Dice Rolling as a Service

For this assignment you’ll write a simple web api that allows users to get the result of multiple dice roll via HTTP requests. All requests are sent as a GET request. There is a single endpoint: /roll. This endpoint allows three parameters: n for the number of dice, d for the number of sides per dice, and m for the number of times to repeat the roll. The default values are 1, 6, and 1, respectively, such that a single roll of a six sided die is carried out. Here are a few examples:

Request Result
/roll A single six sided dice
/roll?n=2 Two six sided dice, rolled 1 time.
/roll?n=2&m=3 Two six sided dice, rolled 3 times
/roll?m=4&n=3&d=20 Three twenty sided dice, rolled 4 times

Requests

As the examples above show, users can send some or all of the parameters with their request and are not required to send them in a particular order. Requests must only be made as HTTP GET requests and should include the header Accept: text/csv as the server returns the results as comma separated values. For the courious, there is a complete list of media types at https://www.iana.org/assignments/media-types/media-types.xhtml.

Responses

The server returns the results of the roll(s) as comma separated values where each row contains a single instance of a multi-dice roll. For example, rolling four, six-sided die, five times in a row (i.e. n=4,d=5, and m=5) would produce five rows of four numbers between 1 and 6 with each number separated by a comma and each row terminated by a newline.

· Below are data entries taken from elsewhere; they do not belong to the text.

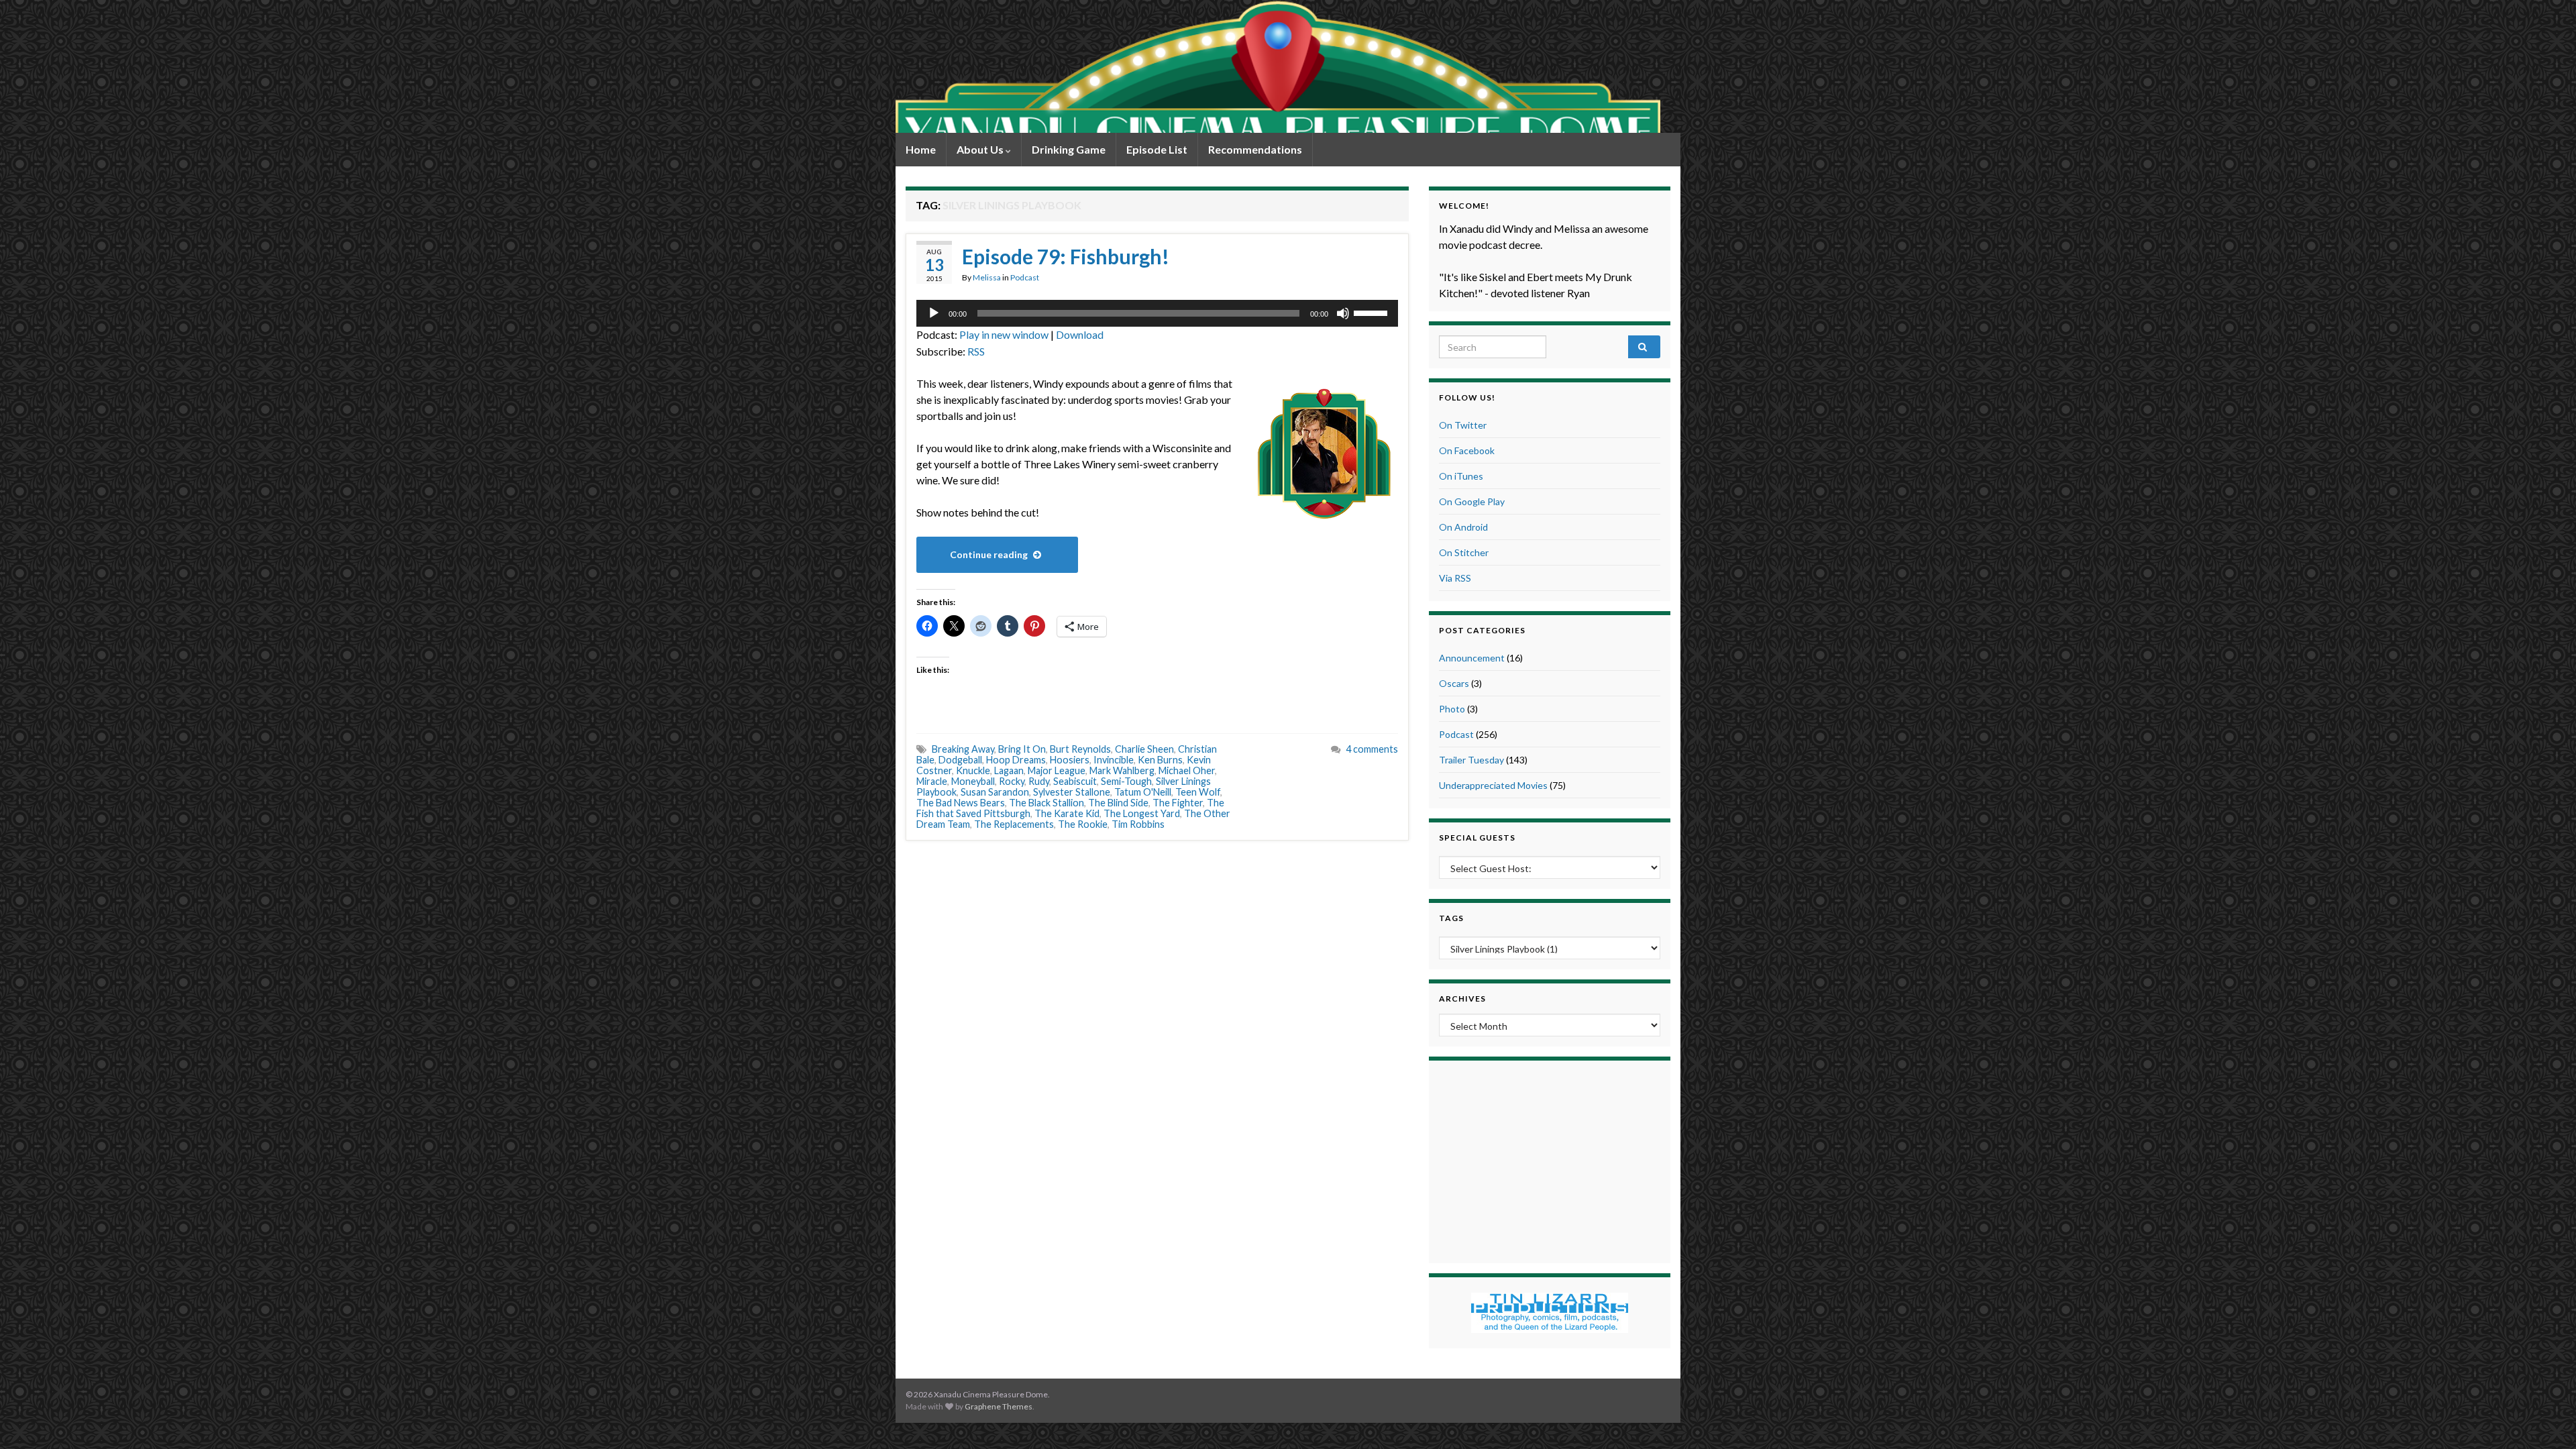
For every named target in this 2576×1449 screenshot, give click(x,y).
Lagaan (1009, 770)
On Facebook (1467, 450)
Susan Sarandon (995, 792)
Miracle (931, 781)
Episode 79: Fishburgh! (1065, 256)
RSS (976, 351)
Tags (1451, 918)
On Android (1463, 527)
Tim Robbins (1138, 824)
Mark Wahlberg (1122, 770)
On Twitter (1463, 425)
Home (921, 149)
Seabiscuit (1075, 781)
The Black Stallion (1046, 802)
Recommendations (1255, 149)
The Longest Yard (1142, 813)
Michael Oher (1187, 770)
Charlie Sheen (1144, 749)
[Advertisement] (1549, 1160)
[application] (1157, 313)
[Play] (934, 313)
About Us (981, 149)
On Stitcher (1464, 552)
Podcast (1024, 277)
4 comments (1372, 749)
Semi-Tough (1126, 781)
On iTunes (1461, 476)
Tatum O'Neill (1142, 792)
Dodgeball (960, 759)
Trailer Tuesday (1471, 759)
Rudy (1038, 781)
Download (1080, 334)
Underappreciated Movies (1493, 785)
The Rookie (1083, 824)
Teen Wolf (1197, 792)
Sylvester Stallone (1071, 792)
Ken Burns (1160, 759)
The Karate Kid (1066, 813)
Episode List (1156, 149)
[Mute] (1343, 313)
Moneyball (973, 781)
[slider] (1372, 312)
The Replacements (1014, 824)
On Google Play (1472, 501)
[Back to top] (2546, 1419)
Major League (1056, 770)
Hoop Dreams (1016, 759)
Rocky (1011, 781)
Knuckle (973, 770)
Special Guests (1477, 838)
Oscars (1454, 683)
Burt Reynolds (1080, 749)
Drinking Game (1069, 149)
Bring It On (1022, 749)
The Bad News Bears (960, 802)
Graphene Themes (998, 1406)
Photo (1452, 708)
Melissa (987, 277)
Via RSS (1455, 578)
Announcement (1472, 657)
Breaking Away (963, 749)
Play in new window (1004, 334)
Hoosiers (1069, 759)
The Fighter (1177, 802)
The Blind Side (1118, 802)
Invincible (1113, 759)
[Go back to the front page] (1278, 66)
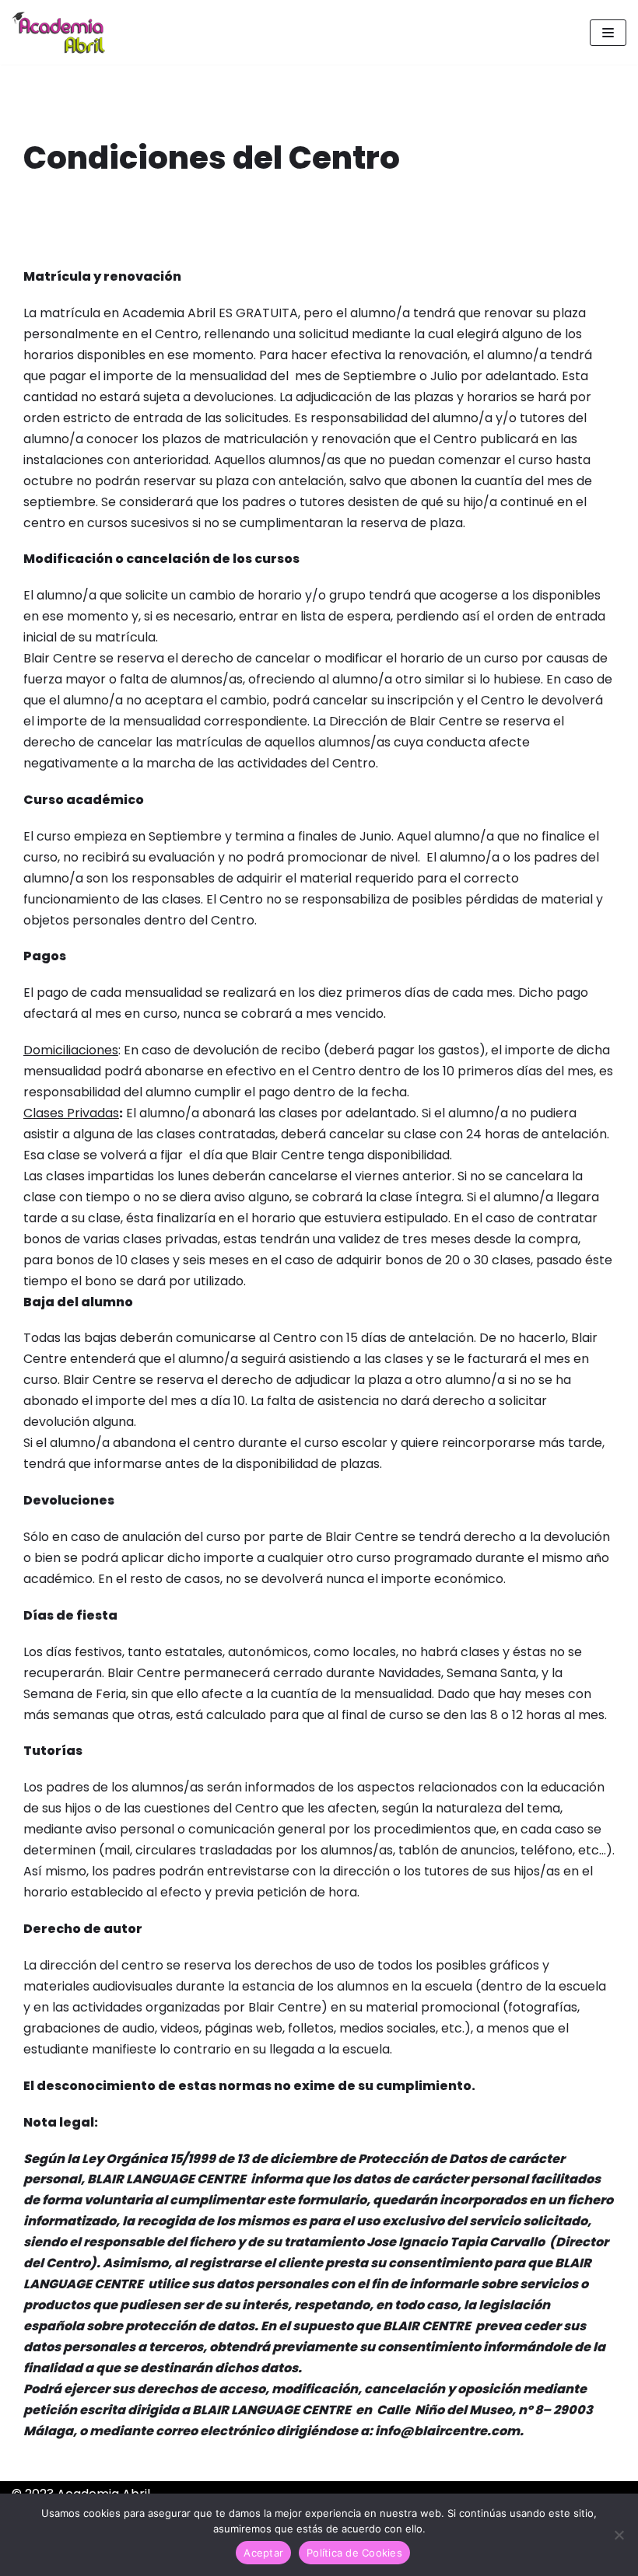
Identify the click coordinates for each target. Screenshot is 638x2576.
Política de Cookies (354, 2552)
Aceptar (263, 2552)
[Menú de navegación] (608, 32)
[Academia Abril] (58, 32)
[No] (618, 2535)
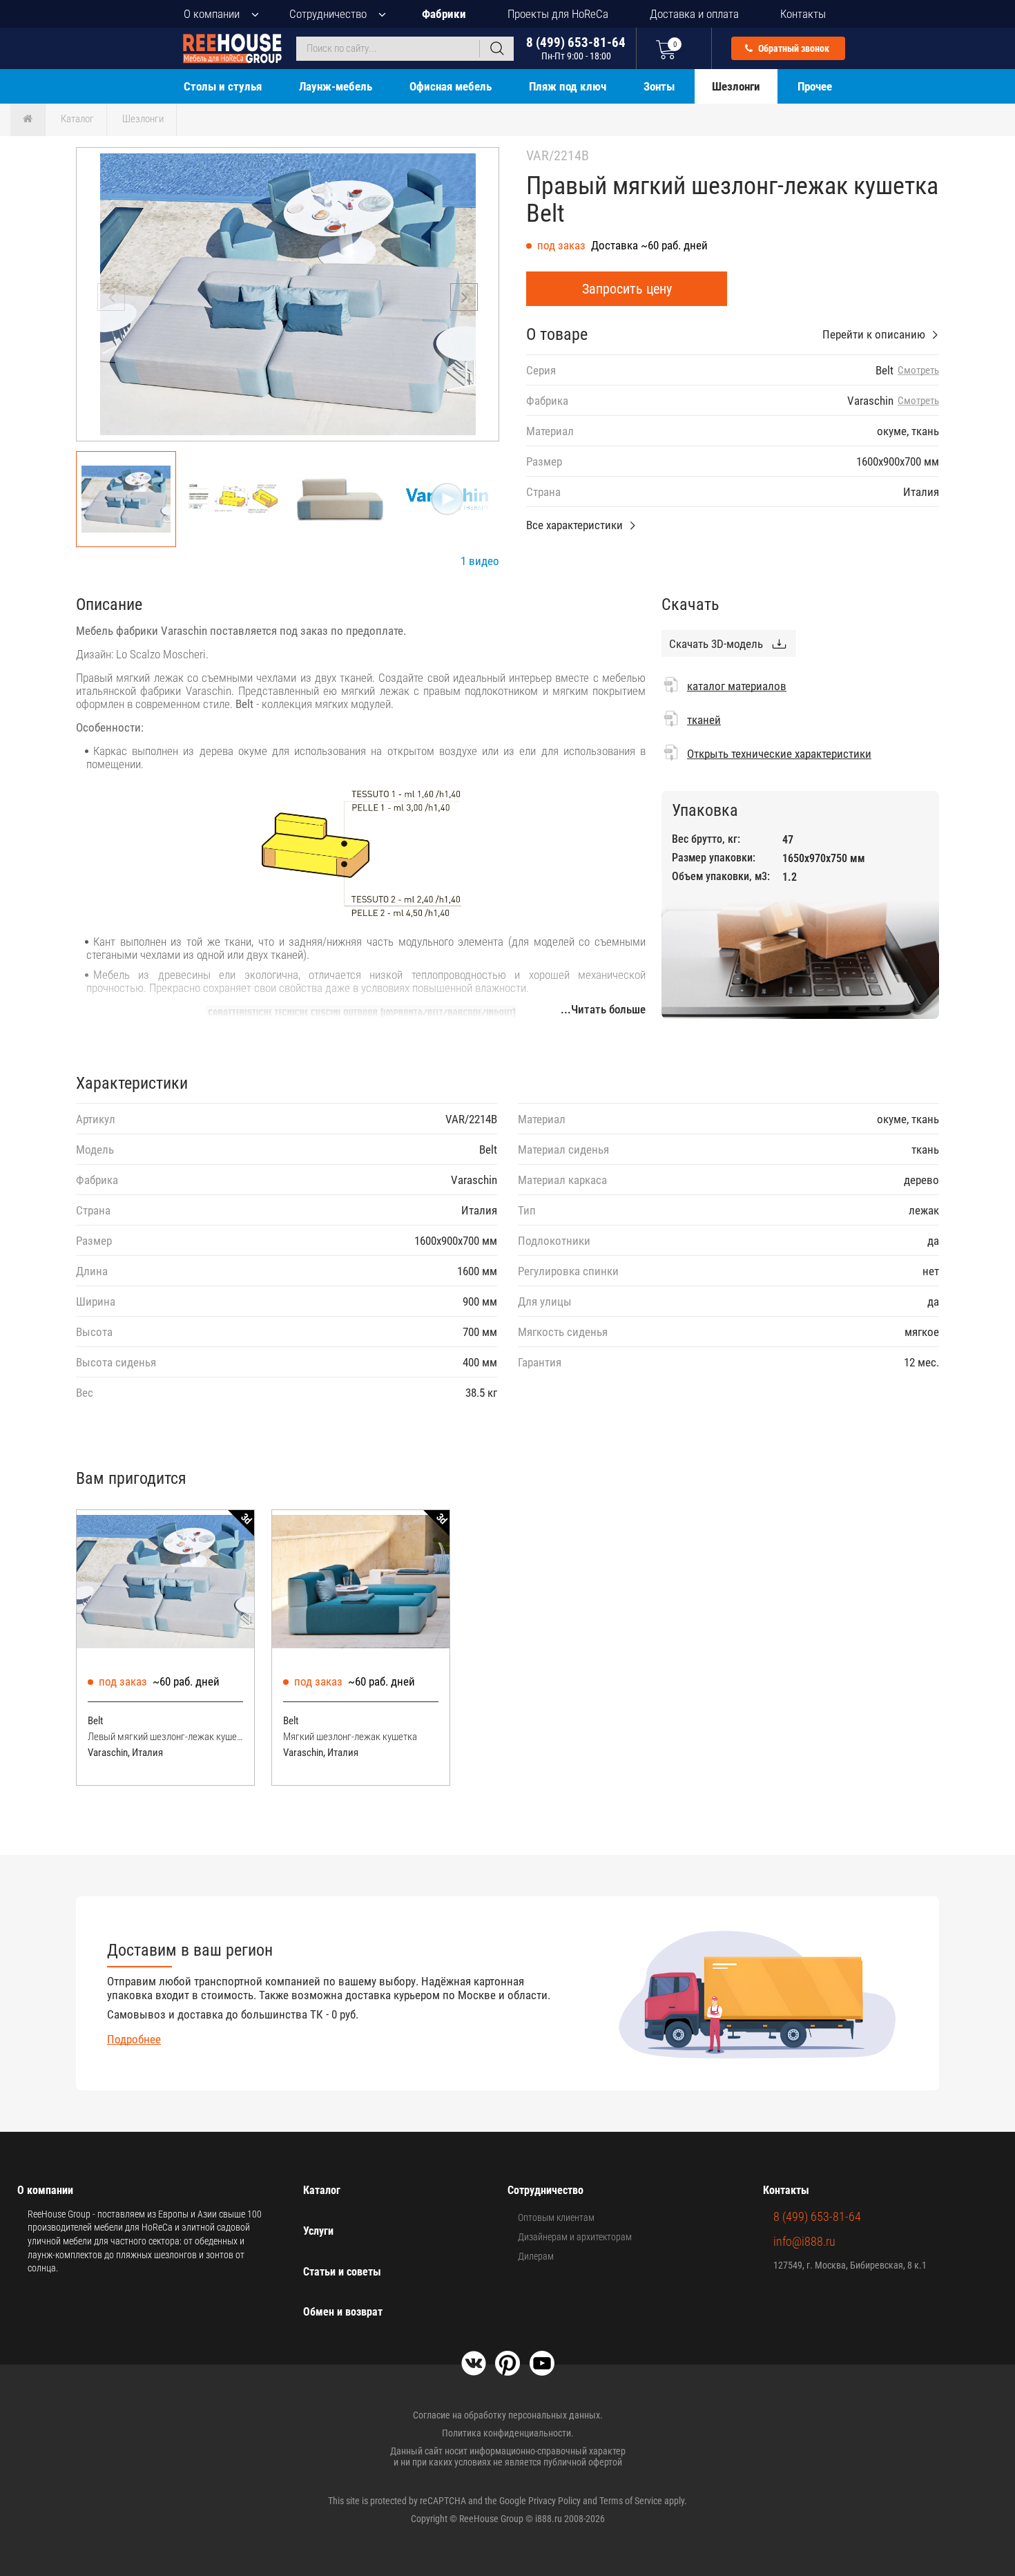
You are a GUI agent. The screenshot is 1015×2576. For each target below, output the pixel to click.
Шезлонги (736, 86)
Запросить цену (627, 288)
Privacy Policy (554, 2500)
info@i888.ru (804, 2241)
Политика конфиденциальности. (508, 2433)
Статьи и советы (342, 2271)
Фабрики (444, 14)
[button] (464, 297)
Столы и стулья (223, 86)
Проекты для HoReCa (558, 14)
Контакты (803, 14)
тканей (704, 720)
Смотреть (918, 370)
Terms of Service (630, 2500)
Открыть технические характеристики (779, 754)
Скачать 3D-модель (716, 644)
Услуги (318, 2231)
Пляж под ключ (567, 86)
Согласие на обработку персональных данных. (508, 2415)
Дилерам (536, 2256)
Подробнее (134, 2039)
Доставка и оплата (694, 14)
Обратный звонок (792, 48)
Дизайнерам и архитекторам (575, 2236)
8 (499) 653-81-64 (576, 48)
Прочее (815, 86)
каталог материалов (736, 686)
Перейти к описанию (873, 334)
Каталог (77, 119)
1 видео (480, 561)
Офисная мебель (450, 86)
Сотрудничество (328, 14)
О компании (212, 14)
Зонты (659, 86)
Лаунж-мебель (335, 86)
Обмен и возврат (343, 2311)
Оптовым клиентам (556, 2217)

The server will include the header Content-Type: text/csv and respond with code 200.

Requirements

Write your server using the socket library for networking. Your server should issue an appropriate response code for any kind of request other than GET or GETs made with erroneous URLs. Don’t go overboard on catching different errors, but you must have at least two: one for bad request types and one for bad GETs. Above and beyond those two is up to you.

Networking must be done with the socket library. You may use any other library you wish for the actual work of the server. You might look at urllib.parse for breaking down the client requests. The built in python radnom module has everything you’d need for the dice results but you should serious consider numpy.random as it’s well suited for generated sets of random numbers and not just one number at a time.

In addition to writing your server code, you need to produce a simple python script, using the requests module, to test your service. It should run the examples given above as tests cases, have a test for each erroneous request type, and have some tests for malformed GET requests.